Oh, the other question above – “how many of the Glasgow-based companies in April then logged in to the application in May?”

FA::EngagementEvents.with_company_id(glasgow_company_ids).
  with_event(USER_LOGGED_IN).
  between(first_may, first_june).company_ids.count

Well, it might not be beautiful, but it’s a pretty easy way to query our historical data!

Where’s the Code?

I’d like to show you some of the code we use to do this, but first it’s worth talking about the design of the query language. It all looks pretty simple now, but it took us a surprising number of iterations to get it there.

The main hurdle was realising that we needed to split out multi-dimensional queries. It was too easy to find ourselves writing scopes which combined time and another dimension, like field_value_at_time – now what does that mean?!

So, being strict with our rule that each scope could only address one point, we were able to come up with nice simple scopes like:

base.scope:currently, lambda { base.at_time(Time.now) }

# Remember fa_updated_at_milliseconds is when the entity was updated
base.scope:before, lambda { |end_date = Time.now|
  base.where("fa_updated_at_milliseconds <= ?",
    Milliseconds.to_millis(end_date))
}

base.scope:order_by_time, lambda {
  base.order(:fa_updated_at_milliseconds,:created_at)
}

base.scope:with_company_id, lambda { |id|
  base.where(:fa_company_id => id)
}

Of course, we can use the power of Ruby to generate all the field comparisons dynamically, to end up with scopes like:

with_town(town)

Because the data tables contain much more than just the copy of the FreeAgent data, we prefix all the data which is copied by “fa_”, so we know which data is which. We also don’t want people messing around with the data directly (as it can be confusing), so we override the “where” scope and ban its direct use, replacing it with constructs of the form “with_email”. In this way, we can utilise the power of ActiveRecord without exposing it for the use of foot-shooting.
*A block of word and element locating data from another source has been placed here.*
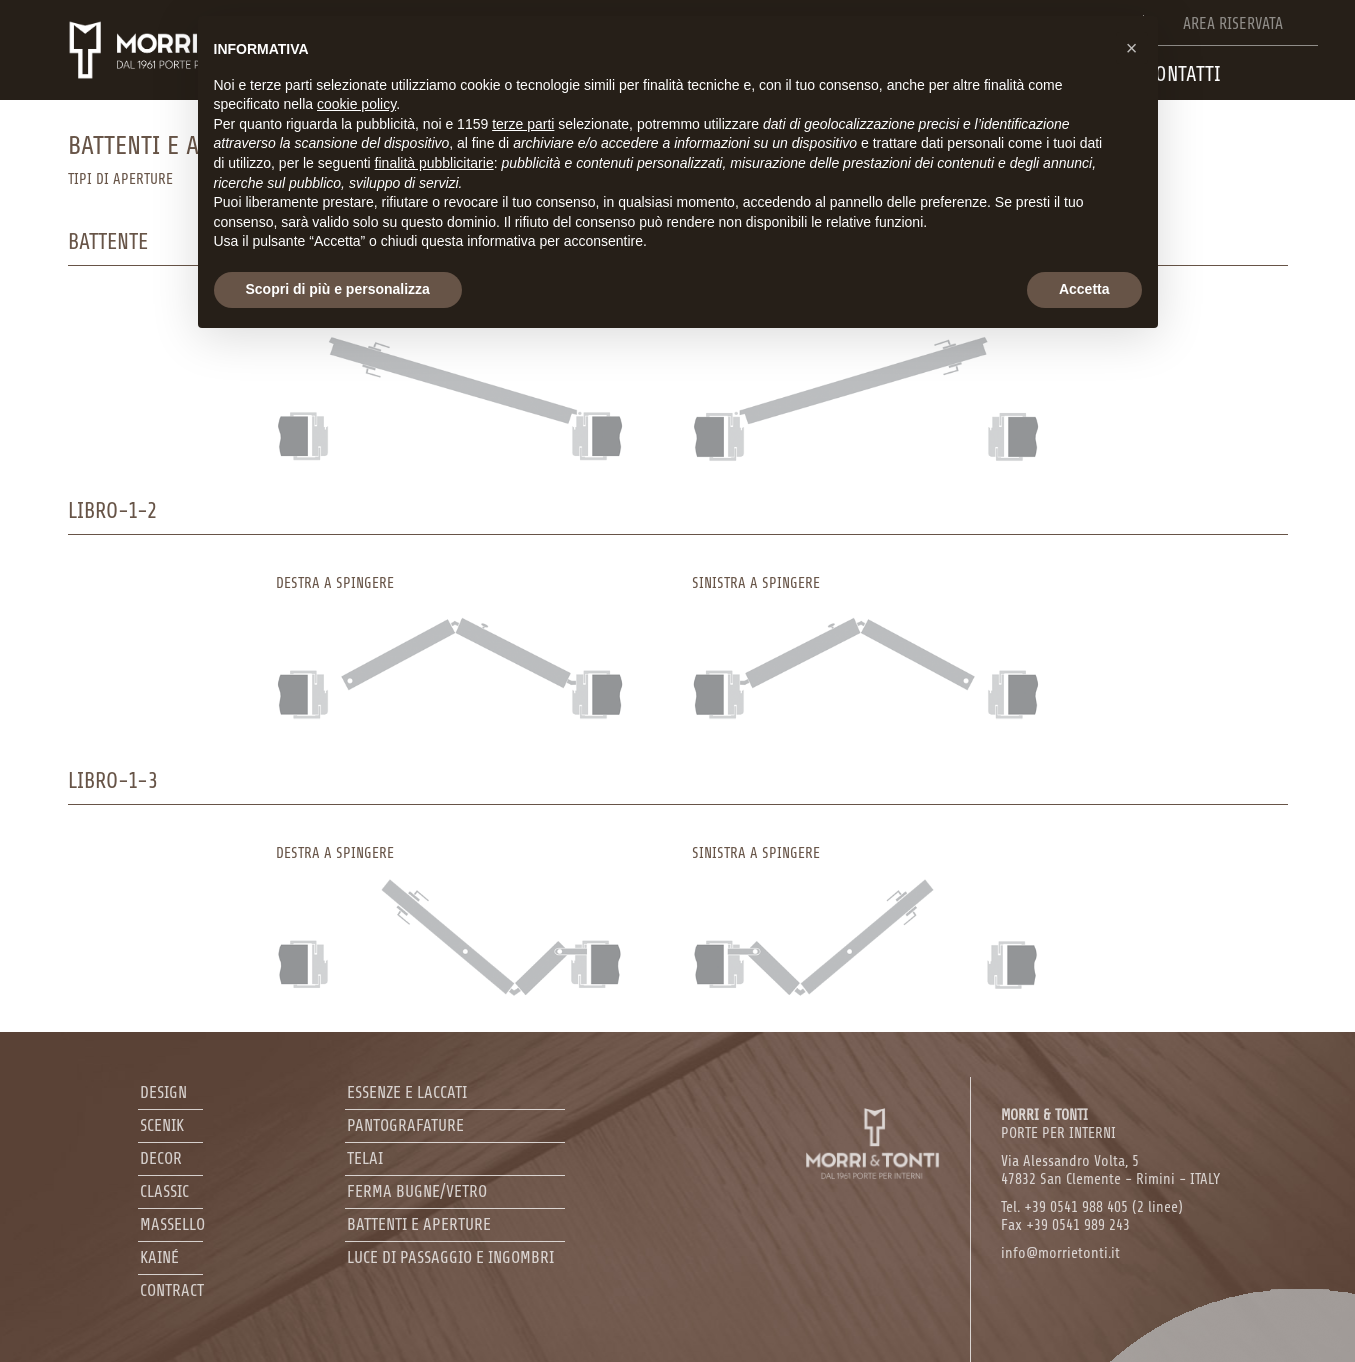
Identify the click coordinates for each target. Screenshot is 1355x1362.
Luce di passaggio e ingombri (450, 1257)
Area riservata (1233, 24)
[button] (1132, 48)
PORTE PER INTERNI (1058, 1124)
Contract (172, 1290)
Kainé (159, 1257)
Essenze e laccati (407, 1092)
However, we have to do a little hacking:

base.columns_hash.keys.each do |column|
  next if column.include?"created_at"
  next if column.include?"updated_at"
  # Make new [name]_all method to return every single value,
  # not just distinct values. Make user account owner
  if column.start_with?("fa_")
    straight_name = column.sub("fa_", "")
    plural_straight_name = straight_name.pluralize
    base.scope plural_straight_name.to_sym, lambda {
      base.distinct(column).pluck(column)
    }
    all_name = "all_" + plural_straight_name
    base.scope all_name.to_sym, lambda {
      base.pluck(column)
    }
    with_name = "with_#{straight_name}"
    base.scope with_name.to_sym, lambda { |value|
      base.where(column.to_sym => value)
    }
  end
end

This code dynamically generates all the methods required to interact with every mirrored column.

Wrapping it all up

We don’t want users to mess around with the actual records, so we wrap everything up in an “FA” interface (FA is short for FreeAgent):

module FA
  class BaseEntity
    UPDATES = [
      CREATED = 'created'.freeze,
      UPDATED = 'updated'.freeze,
      DELETED = 'deleted'.freeze
    ]

    def self.method_missing(name, *arguments, &block)
      event_class.send(name, *arguments, &block)
    end

    def self.respond_to?(name)
      event_class.respond_to?(name)
    end

    def self.event_class
      raise NotImplementedError.new("Subclass must implement!")
    end

    def self.where(*)
      raise "Please don't use where in FA entities!"
    end
  end
end

And that’s it! Now we can do powerful queries like:

FA::Subscriptions.with_company_id(FA::Companies.
  created_between(date1, date2).
  with_type(FA::Companies::UK_LIMITED_COMPANY).company_ids).
  direct.
  during(date3, date4).company_ids.count

Oh – and the data team? Well, they’re “getting overly excited using the new scopes” – I think that means we have a happy data team!